As the U.S. economy slows, the Bush administration and Congress are struggling to decide how to respond. Hiring is down, real estate is in a coma and banks have suddenly become a lot more skittish about whom they'll lend money to. Whether the economy will actually slip into a recession is a matter of some debate.
Coming up with a solution is no easy task. Policymakers don't know whether the economy is just stalling for a bit or spiraling downward into a major crisis.
At the Brookings Institution in Washington on Thursday, some of the country's best-known economists gathered to discuss possible solutions. Among those present was Martin Feldstein, a former Reagan administration official who is said to be advising the White House on what to do.
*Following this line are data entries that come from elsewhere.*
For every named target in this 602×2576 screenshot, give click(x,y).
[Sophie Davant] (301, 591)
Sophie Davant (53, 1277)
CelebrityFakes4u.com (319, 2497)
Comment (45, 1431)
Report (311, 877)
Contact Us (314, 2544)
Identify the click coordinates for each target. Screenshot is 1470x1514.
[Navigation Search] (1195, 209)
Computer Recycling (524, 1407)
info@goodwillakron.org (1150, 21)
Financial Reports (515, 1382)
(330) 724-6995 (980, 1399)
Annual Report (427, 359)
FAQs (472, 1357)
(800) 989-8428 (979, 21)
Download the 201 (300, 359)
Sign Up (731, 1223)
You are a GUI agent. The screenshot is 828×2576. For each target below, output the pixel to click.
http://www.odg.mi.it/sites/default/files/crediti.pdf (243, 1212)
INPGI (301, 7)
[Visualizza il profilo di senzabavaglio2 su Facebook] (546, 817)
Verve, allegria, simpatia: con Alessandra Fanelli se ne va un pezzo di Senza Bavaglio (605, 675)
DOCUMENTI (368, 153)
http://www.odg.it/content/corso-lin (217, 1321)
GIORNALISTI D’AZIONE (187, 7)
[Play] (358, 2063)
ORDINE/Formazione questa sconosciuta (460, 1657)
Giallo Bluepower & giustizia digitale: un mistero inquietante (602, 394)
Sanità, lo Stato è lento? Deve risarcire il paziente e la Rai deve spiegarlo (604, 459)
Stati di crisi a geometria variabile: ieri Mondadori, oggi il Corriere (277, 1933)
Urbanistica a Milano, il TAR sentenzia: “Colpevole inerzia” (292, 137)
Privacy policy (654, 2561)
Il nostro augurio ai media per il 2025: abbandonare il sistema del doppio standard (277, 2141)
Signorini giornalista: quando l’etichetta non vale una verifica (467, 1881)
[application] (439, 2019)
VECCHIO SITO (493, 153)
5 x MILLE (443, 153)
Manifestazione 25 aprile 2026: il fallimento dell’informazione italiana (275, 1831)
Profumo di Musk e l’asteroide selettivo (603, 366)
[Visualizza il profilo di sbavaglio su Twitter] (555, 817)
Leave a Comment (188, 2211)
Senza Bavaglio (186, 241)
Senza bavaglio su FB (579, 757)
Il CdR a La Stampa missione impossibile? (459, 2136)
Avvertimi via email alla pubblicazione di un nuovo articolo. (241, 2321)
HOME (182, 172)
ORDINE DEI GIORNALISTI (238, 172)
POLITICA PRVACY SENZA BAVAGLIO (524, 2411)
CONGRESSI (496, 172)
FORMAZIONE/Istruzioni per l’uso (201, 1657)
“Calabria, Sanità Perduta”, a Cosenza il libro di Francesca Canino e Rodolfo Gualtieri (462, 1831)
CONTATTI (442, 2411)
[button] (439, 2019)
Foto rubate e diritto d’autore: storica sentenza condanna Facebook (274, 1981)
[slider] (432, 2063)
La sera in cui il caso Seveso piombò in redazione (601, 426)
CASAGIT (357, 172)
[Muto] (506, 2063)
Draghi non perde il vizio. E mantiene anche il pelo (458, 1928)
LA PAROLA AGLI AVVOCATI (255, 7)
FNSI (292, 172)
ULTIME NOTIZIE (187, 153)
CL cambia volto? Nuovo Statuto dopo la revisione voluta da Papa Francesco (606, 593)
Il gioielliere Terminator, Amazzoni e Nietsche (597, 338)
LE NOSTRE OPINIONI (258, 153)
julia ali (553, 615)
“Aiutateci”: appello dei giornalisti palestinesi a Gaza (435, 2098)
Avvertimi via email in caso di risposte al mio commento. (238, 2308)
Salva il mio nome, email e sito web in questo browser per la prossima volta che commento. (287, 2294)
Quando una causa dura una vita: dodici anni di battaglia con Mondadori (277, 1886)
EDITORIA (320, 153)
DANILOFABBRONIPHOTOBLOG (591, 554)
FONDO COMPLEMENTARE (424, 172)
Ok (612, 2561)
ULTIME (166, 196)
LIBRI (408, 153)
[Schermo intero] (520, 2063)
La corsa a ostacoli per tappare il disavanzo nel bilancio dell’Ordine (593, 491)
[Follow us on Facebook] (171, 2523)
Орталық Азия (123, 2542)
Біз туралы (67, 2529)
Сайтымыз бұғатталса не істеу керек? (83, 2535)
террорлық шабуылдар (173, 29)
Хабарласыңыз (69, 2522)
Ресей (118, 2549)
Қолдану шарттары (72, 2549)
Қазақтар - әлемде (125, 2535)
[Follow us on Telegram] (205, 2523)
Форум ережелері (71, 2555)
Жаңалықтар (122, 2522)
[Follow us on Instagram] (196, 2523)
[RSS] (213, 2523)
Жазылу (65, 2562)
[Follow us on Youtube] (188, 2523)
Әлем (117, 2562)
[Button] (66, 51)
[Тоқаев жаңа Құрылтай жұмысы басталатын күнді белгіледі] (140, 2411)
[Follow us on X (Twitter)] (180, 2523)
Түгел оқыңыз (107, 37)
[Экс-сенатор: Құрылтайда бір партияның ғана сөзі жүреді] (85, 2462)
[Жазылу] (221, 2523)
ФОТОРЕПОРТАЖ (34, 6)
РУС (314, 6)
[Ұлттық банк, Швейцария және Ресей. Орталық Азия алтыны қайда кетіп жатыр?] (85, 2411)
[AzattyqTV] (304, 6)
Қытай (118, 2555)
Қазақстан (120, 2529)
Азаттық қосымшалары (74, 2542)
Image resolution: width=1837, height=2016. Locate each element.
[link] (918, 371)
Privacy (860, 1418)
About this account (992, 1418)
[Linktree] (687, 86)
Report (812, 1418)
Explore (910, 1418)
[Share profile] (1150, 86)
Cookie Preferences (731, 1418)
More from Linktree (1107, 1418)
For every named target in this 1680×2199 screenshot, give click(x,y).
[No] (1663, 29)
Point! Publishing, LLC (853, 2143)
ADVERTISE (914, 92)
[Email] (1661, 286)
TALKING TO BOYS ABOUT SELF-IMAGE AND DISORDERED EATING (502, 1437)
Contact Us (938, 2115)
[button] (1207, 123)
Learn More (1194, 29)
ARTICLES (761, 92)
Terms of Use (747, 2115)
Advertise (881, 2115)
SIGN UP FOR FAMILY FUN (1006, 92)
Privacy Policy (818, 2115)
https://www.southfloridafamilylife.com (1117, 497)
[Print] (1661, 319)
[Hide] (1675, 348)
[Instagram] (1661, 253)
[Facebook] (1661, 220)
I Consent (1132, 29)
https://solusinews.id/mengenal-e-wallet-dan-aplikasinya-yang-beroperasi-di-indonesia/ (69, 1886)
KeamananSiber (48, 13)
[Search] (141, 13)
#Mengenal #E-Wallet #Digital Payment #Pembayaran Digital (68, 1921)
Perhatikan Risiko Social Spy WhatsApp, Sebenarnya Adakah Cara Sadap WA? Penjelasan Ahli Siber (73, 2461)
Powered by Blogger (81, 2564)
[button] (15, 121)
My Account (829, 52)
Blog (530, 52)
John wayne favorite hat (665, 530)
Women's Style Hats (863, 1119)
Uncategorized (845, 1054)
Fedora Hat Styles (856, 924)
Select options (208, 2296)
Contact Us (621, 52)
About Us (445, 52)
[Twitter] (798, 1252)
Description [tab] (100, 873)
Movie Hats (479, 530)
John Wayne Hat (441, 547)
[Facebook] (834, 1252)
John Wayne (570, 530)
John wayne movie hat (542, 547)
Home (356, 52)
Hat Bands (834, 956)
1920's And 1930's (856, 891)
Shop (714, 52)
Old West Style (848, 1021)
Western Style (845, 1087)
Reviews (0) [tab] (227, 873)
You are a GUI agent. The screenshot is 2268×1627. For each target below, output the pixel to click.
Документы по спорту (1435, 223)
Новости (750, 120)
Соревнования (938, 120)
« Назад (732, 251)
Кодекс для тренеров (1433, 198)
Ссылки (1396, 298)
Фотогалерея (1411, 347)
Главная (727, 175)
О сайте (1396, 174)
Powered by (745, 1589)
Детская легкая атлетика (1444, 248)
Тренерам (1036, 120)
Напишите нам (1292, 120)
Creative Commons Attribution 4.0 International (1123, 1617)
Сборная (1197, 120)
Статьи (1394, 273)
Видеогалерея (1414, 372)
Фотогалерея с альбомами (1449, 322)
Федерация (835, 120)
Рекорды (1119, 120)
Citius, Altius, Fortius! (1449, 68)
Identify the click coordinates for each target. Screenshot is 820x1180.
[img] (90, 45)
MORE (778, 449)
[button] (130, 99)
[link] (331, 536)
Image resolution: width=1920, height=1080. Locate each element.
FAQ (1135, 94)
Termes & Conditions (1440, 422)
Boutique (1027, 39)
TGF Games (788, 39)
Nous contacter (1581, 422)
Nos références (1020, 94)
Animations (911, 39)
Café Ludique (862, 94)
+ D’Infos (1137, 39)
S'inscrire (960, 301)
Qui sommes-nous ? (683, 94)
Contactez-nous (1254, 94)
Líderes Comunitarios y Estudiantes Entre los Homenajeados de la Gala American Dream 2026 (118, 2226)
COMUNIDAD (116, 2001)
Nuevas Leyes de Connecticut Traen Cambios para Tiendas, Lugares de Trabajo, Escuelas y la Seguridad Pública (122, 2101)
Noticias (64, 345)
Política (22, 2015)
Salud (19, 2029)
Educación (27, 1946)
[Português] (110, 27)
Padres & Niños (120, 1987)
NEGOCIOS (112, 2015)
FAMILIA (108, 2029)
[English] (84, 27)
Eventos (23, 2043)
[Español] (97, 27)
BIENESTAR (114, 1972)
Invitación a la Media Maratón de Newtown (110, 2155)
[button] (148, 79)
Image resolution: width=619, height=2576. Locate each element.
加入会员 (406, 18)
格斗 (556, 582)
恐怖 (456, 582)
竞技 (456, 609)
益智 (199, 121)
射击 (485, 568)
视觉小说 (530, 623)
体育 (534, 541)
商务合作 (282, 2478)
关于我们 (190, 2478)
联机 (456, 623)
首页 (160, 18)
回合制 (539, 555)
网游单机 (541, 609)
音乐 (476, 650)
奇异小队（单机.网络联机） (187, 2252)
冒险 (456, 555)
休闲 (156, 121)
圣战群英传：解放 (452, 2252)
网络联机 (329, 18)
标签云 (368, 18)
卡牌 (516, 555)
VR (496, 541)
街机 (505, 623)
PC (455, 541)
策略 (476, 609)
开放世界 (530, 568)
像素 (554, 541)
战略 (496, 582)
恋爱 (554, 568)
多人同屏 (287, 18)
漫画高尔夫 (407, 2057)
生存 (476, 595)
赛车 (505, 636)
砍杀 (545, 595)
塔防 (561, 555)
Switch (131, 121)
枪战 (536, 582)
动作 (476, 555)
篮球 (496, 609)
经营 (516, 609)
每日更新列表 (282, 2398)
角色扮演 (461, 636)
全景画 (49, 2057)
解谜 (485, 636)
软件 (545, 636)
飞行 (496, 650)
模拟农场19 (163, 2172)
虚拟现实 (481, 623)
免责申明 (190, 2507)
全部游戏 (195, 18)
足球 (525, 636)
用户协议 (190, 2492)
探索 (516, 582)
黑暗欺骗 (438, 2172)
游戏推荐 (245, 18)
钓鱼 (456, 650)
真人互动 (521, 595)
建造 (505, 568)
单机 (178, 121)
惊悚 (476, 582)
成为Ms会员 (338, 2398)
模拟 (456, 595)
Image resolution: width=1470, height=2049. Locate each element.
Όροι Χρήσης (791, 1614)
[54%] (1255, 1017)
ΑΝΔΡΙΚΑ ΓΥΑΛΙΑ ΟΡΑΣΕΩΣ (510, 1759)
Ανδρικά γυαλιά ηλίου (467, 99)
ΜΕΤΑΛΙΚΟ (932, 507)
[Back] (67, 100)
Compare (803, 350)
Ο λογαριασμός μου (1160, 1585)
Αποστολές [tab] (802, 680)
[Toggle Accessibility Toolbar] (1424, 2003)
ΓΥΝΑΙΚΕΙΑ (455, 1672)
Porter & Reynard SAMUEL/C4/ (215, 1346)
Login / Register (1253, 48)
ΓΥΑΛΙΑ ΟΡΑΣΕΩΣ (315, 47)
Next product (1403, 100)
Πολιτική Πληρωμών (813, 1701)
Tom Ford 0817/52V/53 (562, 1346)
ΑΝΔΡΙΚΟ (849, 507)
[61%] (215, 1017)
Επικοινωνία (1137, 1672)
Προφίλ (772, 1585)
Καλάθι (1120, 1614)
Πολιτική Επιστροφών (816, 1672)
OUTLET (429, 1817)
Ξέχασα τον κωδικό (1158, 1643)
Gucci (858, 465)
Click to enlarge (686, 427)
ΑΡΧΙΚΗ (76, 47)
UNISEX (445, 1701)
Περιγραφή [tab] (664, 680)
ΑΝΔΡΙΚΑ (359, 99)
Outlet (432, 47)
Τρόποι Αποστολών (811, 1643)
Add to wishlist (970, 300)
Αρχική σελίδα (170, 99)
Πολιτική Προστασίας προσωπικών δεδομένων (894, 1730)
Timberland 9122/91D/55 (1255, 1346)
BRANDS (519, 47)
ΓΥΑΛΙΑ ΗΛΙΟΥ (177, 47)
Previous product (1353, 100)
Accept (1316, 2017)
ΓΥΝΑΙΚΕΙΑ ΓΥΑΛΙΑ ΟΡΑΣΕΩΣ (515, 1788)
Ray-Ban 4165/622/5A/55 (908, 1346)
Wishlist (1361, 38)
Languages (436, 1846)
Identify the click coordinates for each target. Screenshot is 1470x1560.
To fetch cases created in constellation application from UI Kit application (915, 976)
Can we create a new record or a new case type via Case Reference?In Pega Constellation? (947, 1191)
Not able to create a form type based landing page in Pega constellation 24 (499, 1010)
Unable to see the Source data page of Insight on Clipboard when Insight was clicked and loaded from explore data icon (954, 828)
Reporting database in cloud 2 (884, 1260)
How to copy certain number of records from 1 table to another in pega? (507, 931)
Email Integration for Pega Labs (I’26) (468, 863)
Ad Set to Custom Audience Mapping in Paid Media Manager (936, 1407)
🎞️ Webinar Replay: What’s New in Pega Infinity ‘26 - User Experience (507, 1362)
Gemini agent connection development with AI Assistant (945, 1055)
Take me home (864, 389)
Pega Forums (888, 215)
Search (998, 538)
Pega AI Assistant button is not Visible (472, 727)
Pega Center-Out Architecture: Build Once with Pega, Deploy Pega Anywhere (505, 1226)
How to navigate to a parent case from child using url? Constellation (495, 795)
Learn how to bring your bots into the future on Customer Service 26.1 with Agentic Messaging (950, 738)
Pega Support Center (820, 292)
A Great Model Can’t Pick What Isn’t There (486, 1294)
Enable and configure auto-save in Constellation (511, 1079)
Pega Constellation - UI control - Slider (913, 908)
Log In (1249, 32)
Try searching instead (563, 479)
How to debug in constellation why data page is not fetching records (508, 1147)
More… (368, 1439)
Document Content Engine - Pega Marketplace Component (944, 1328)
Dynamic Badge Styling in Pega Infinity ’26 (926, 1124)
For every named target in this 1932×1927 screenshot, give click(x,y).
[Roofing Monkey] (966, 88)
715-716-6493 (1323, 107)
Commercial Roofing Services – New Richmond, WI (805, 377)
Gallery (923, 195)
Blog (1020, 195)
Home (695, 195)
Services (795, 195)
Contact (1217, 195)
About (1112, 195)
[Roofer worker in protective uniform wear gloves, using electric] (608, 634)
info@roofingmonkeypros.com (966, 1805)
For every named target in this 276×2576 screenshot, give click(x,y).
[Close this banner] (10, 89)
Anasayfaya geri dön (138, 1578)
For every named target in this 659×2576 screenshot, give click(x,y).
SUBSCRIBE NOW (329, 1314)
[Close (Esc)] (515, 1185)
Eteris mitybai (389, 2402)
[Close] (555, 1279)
Feldstein said that Washington needs to find ways to get ahead of the problem.
"What we're talking about now is a pre-emptive strike: What do you do to stop the economy from turning down — and if it does, to make it milder?" Feldstein said.
The trick, according to former Treasury Secretary Robert Rubin, is to design a stimulus package while sidestepping the ideological and partisan fault lines that crisscross Washington. Rubin said that a stimulus package should be timely and work quickly. Tax policy and education may be vital issues to the economy, Rubin said, but the recession is likely to be over long before they can be resolved.
"Let's not worry about long-term marginal tax cuts, infrastructure, social spending, all of which are important issues. Keep that out of it," Rubin said.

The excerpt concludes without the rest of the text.